Santa, then aged 15 or 16, says everyone was baying for blood. People were running around with knives, swords and guns.
Up to a dozen people from their village were killed in the madness, Santa recalls, saying they carried an injured brother across the border after he was shot through the head.
“The bullet went in from one side and went out from the other side of his head,” said Santa, reminiscing at a gathering of his extended family. “We carried him all the way and he died after reaching this side.”
His younger brother, Niranjan, was barely 5 years old but still remembers the sight of houses being burnt and people being massacred, and hearing stories of women and girls being raped.
Now the brothers live with their children and grandchildren, tending their lush green farmland located just three kilometres from the troubled border.
The separation based on border lines created by the British at the end of their colonial rule came into effect at the stroke of midnight on the eve of Aug. 14, 1947.
India and Pakistan have fought three wars since 1947, and relations remain tense, particularly when it comes to the disputed Himalayan region of Kashmir, which both claim in full but rule in parts.
Even as the rawness of the carnage that marked partition fades into history, the nuclear-armed neighbours re-enact their hostilities in ritual form in a colourful flag ceremony staged as the sun is setting over the Wagah border post that lies midway between Amritsar and Lahore.

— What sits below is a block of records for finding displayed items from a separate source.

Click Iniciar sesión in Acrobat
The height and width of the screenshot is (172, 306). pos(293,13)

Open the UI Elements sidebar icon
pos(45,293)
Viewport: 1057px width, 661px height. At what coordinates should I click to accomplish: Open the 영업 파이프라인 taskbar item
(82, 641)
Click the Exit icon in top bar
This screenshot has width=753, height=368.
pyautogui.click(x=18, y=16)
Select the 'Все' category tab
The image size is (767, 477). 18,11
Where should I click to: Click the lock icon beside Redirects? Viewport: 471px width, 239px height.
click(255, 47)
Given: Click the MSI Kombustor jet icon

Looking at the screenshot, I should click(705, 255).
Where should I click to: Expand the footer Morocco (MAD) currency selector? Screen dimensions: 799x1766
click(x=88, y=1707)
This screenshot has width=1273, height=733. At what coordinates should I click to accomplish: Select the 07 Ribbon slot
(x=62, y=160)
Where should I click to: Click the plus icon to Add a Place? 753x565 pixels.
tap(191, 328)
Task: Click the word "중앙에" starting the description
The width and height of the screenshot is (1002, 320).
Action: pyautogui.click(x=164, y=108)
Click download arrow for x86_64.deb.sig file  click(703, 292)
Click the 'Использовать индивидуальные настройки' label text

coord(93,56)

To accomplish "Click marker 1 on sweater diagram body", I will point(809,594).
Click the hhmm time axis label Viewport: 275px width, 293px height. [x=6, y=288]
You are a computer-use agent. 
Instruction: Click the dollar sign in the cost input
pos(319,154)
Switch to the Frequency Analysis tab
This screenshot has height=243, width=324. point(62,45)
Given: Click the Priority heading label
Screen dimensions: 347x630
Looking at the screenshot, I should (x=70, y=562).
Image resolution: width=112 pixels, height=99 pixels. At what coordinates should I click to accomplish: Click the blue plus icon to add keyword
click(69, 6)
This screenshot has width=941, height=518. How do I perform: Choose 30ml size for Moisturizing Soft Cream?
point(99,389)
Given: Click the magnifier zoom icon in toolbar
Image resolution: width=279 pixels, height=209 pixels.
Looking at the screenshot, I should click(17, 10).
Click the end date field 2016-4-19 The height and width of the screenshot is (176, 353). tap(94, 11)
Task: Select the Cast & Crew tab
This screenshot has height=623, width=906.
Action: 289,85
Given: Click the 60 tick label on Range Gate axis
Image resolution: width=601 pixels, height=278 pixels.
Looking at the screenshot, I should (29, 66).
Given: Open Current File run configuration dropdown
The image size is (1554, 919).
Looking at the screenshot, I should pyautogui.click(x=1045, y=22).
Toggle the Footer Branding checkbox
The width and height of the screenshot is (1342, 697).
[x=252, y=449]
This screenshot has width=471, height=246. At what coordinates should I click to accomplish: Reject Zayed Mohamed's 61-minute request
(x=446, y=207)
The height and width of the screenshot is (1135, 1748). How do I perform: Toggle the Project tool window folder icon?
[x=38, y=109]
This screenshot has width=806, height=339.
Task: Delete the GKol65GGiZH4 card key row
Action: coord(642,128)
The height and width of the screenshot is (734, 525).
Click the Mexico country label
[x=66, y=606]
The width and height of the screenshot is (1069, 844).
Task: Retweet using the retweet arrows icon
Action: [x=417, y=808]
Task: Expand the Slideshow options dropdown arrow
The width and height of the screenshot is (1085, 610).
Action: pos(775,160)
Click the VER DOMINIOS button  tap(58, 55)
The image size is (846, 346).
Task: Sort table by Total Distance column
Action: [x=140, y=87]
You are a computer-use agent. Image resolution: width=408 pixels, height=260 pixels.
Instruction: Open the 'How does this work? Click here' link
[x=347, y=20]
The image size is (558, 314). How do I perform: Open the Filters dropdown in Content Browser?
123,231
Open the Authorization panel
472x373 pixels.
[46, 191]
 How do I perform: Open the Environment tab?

Thousands of supporters from each country come to witness a parade of patriotism from their border guards who, in a mock confrontation, goose-step up to each other, stomp their feet and shout their lungs out during their daily retreat.
“Amazing, amazing feeling about my country, about my army,” said Phalguni Zaveri, who came from Mumbai with her husband Rahul to witness the parade.
“I am so happy and obliged for making us feel safe.”